● **YOUR TASK**
Here is a listing. Write it all out again exactly, but not its pictures.
Start of Block
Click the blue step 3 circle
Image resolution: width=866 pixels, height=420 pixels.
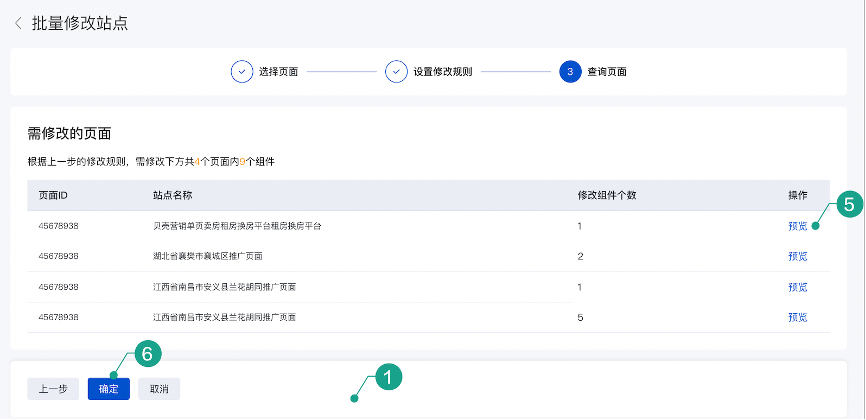coord(570,72)
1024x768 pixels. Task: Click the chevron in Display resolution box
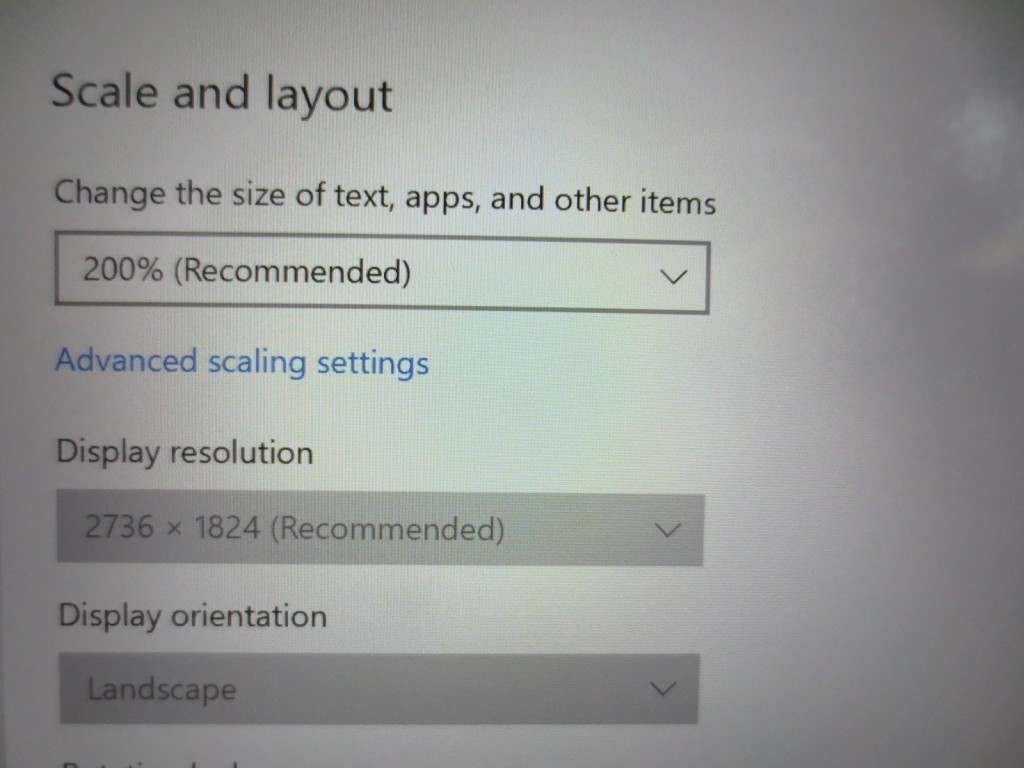(667, 529)
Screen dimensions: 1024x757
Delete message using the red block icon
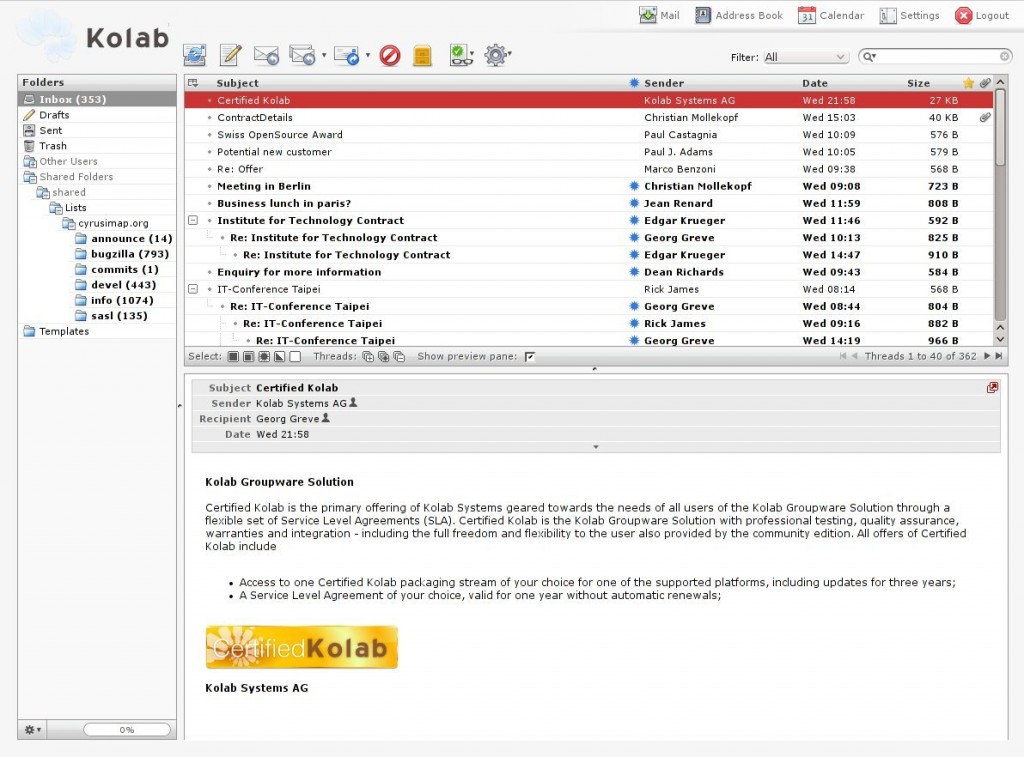pos(390,56)
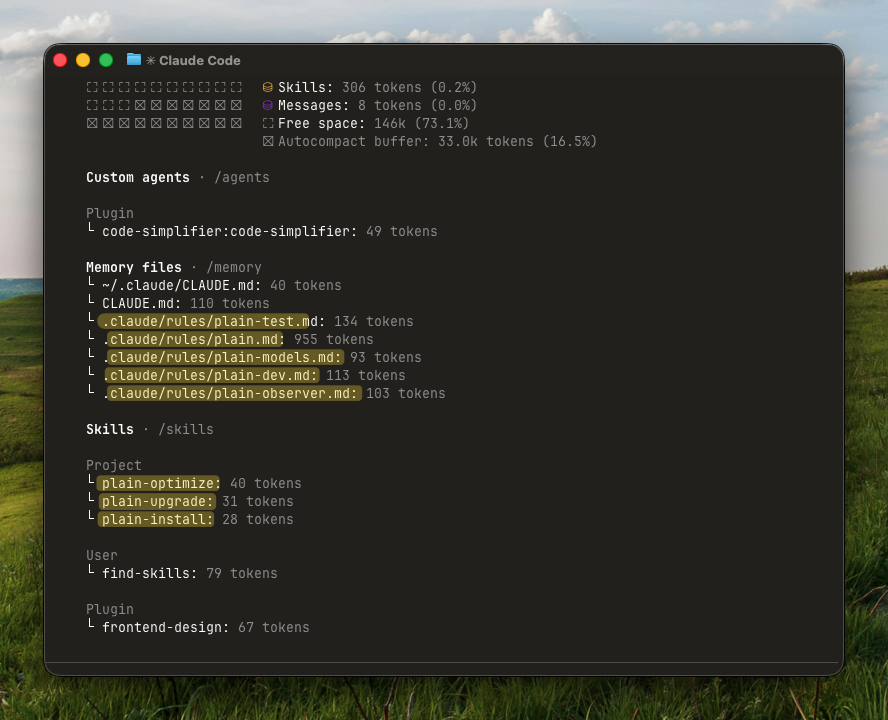The height and width of the screenshot is (720, 888).
Task: Click the yellow minimize window button
Action: pyautogui.click(x=83, y=60)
End of Block
● **WRITTEN REPLY**
Click the blue step 3 circle
Image resolution: width=866 pixels, height=420 pixels.
coord(570,72)
1024x768 pixels. Task: Click the chevron in Display resolution box
(667, 529)
Screen dimensions: 1024x757
Delete message using the red block icon
pos(390,56)
The height and width of the screenshot is (720, 888).
Task: Click the yellow minimize window button
Action: pyautogui.click(x=83, y=60)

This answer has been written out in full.